Among the first to vote at Godthåbhallen were coalition partners Múte B Egede, the territory’s prime minister and chair of the Inuit Ataqatigiit (IA) party, and Erik Jensen, the chair of Siumut.

Egede, who was celebrating his 38th birthday, was sung a celebratory birthday song at the polling station, reported the newspaper Sermitsiaq.

“It has been an election campaign that has been burdened by geopolitical tensions,” Egede told the Danish broadcaster DR on Tuesday. “It is a time of struggle between Greenland and Denmark, where we are speaking out, and where the Danes have to look themselves in the eye and make concessions.

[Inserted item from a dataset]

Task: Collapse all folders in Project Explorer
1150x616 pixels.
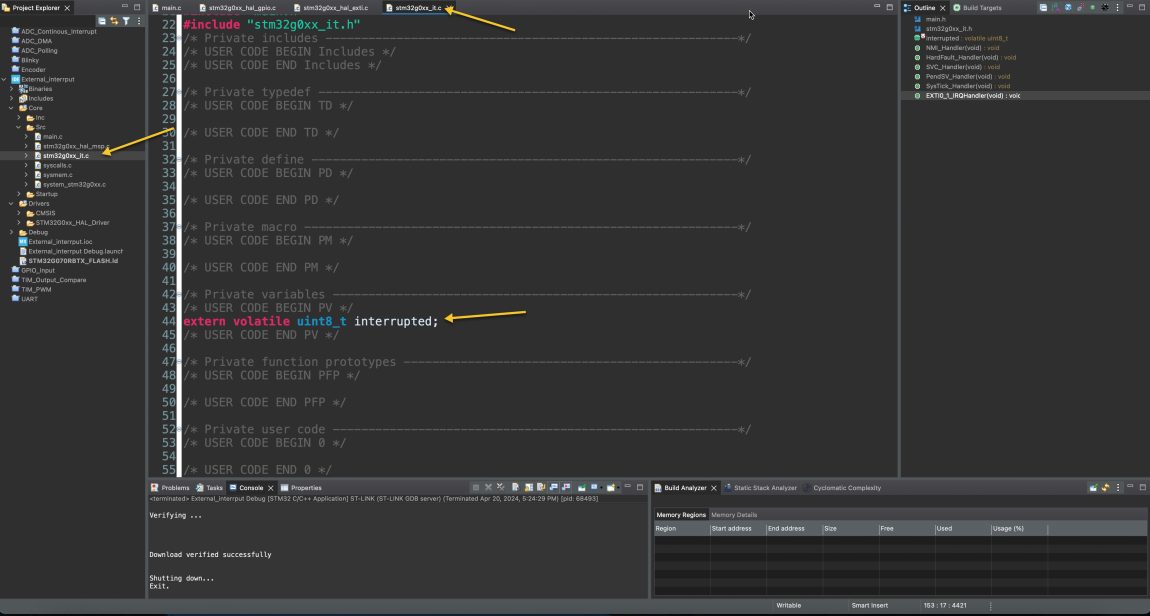Action: [x=101, y=19]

And in addition, we have the USA on the sidelines, pressing on.”

He added: “It is a fateful choice, but also a choice that gives us opportunities if we do it properly.”

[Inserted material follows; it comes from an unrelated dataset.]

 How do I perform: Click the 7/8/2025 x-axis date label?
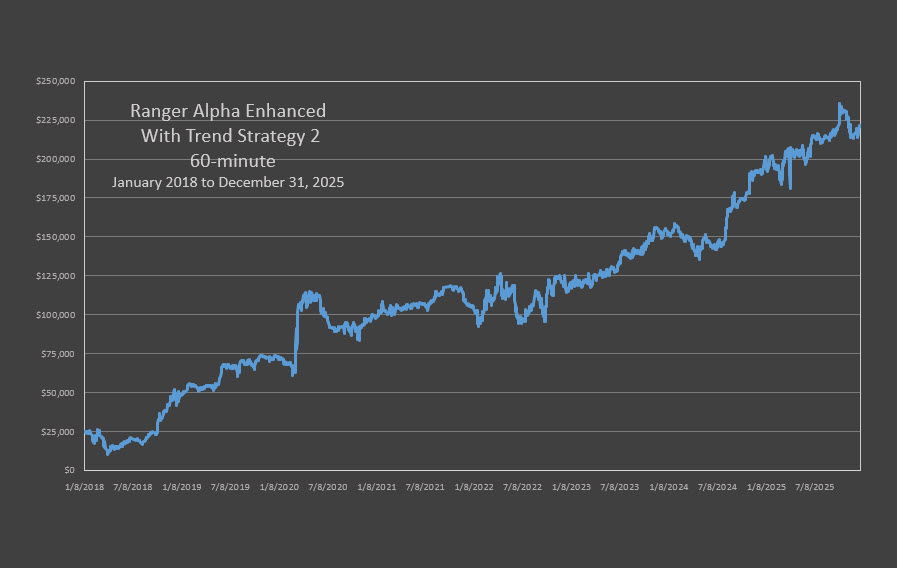(x=814, y=487)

In his speech to Congress last week, Trump said that he would acquire Greenland “one way or the other”. On Sunday, he attempted to appeal to Greenlanders directly by reiterating his invitation to join the US and pledging to “invest billions of dollars to create new jobs and make you rich”.

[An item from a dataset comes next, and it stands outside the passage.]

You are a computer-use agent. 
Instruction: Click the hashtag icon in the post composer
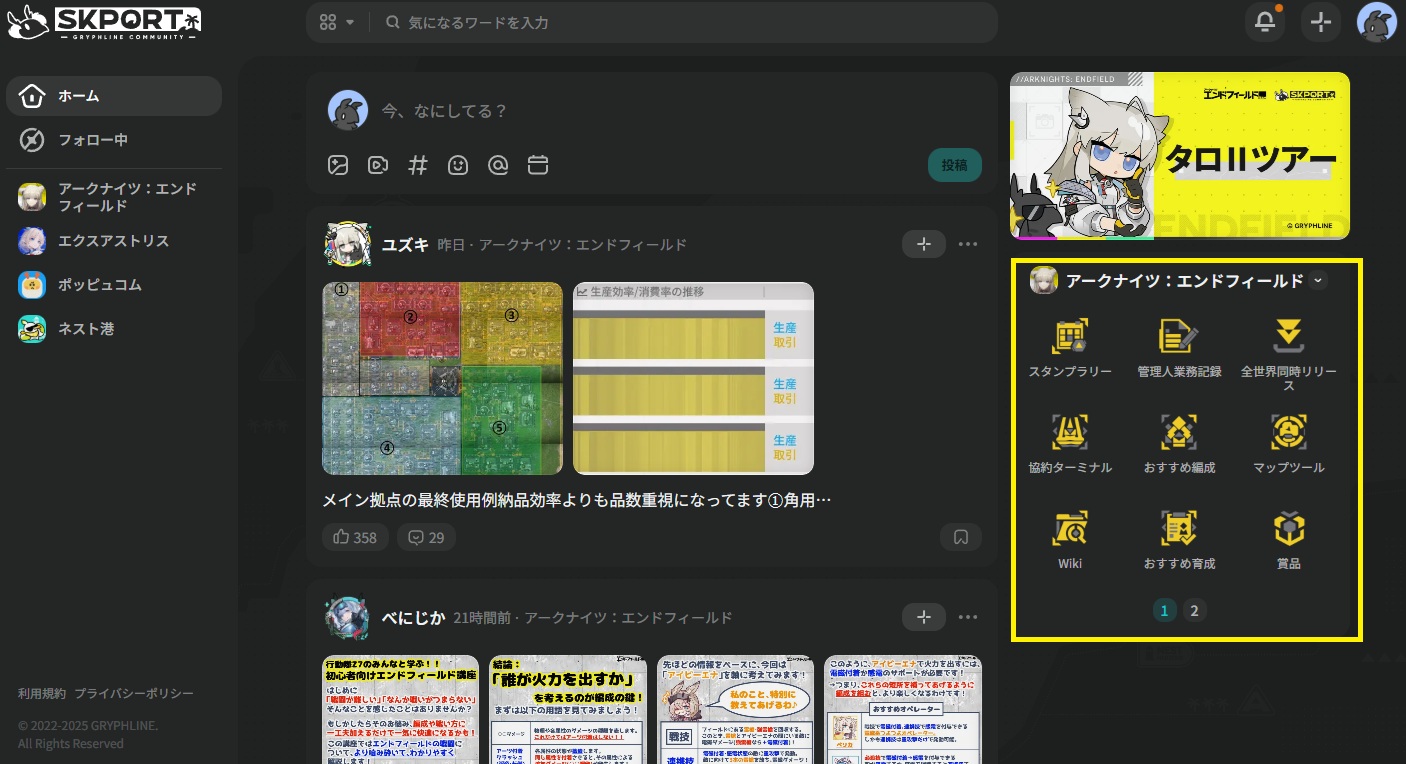pyautogui.click(x=418, y=165)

However, while many in Nuuk are open to strengthening collaboration with the US, the idea of Greenland being acquired by the Trump administration has been widely rejected.

Trump’s recent remarks were not helping, Egede said. “We need to draw a line in the sand and spend more effort on those countries that show us respect for the future we want to draw,” he added.

Naaja Nathanielsen, Greenland’s minister for natural resources, equality, business and justice and a member of IA, said Trump’s latest comments were seen as “crass and inappropriate”. “It’s the wrong way to do foreign policy if you want to get a closer tie with Greenland,” she added.

Of the six parties running, only Naleraq has promised to hold a snap vote on independence and all parties, except for Atassut, support secession – although with varying degrees of urgency.

Greenland’s longstanding independence movement has gained significant traction in recent years after a series of scandals highlighting Denmark’s racist treatment of Greenlanders – including the IUD scandal, in which up to 4,500 women and girls were allegedly fitted with contraception without their knowledge, and “parenting competency” tests that have separated many Inuit children from their parents.

With the US administration expressing interest in Greenland’s “incredible natural resources”, chiefly its mineral wealth, Egede’s IA and another party, Siumut, have said they would set up a national mining company to enable Greenland to profit more from its raw materials.

Nathanielsen said that despite the geopolitical drama the issues on voters’ minds were the usual preoccupations such as education and healthcare.

“We are getting asked the exact same questions as usual by voters,” she said. “But on top of that there is, of course, a real concern about what is going on the world stage, especially with regards to Greenland.”

Trump’s promises of interest and money in Greenland have so far been “very vague”, she said. “Right now it is just talk and very unclear what they [the US] actually think and what he [Trump] means by making Greenlanders rich, that’s still to be seen.”

Aviâja Korneliussen, 18, a high school student and first-time voter, said: “I am excited but also very nervous because we don’t know how it’s going to affect our communities and we know that the whole world is watching and waiting.”

Korneliussen said she had not yet decided whether to vote for Naleraq, IA or the Democrats. She wanted Greenland to become independent and to have more connection with the Arctic region rather than with Denmark or the Nordics or Europe. But she was unsure when it came to the US.

“I’m a bit conflicted because we know [what] the US has done to their own Indigenous groups and how they can manipulate things to be their way. But I get the idea they want to work together to be more independent from Denmark, so it’s a bit 50/50 for me.”

Trump had been “disrespectful … he looks at us as objects to own” and she did not want Greenland to become the 51st state, she added.

• This article was amended on 11 March 2025. An earlier version said that 4,500 women and girls were allegedly fitted with contraception without their knowledge. In fact, the exact number of women and girls who did not give their consent is unknown but 4,500 contraceptives were fitted during the IUD scandal between 1966 and 1970.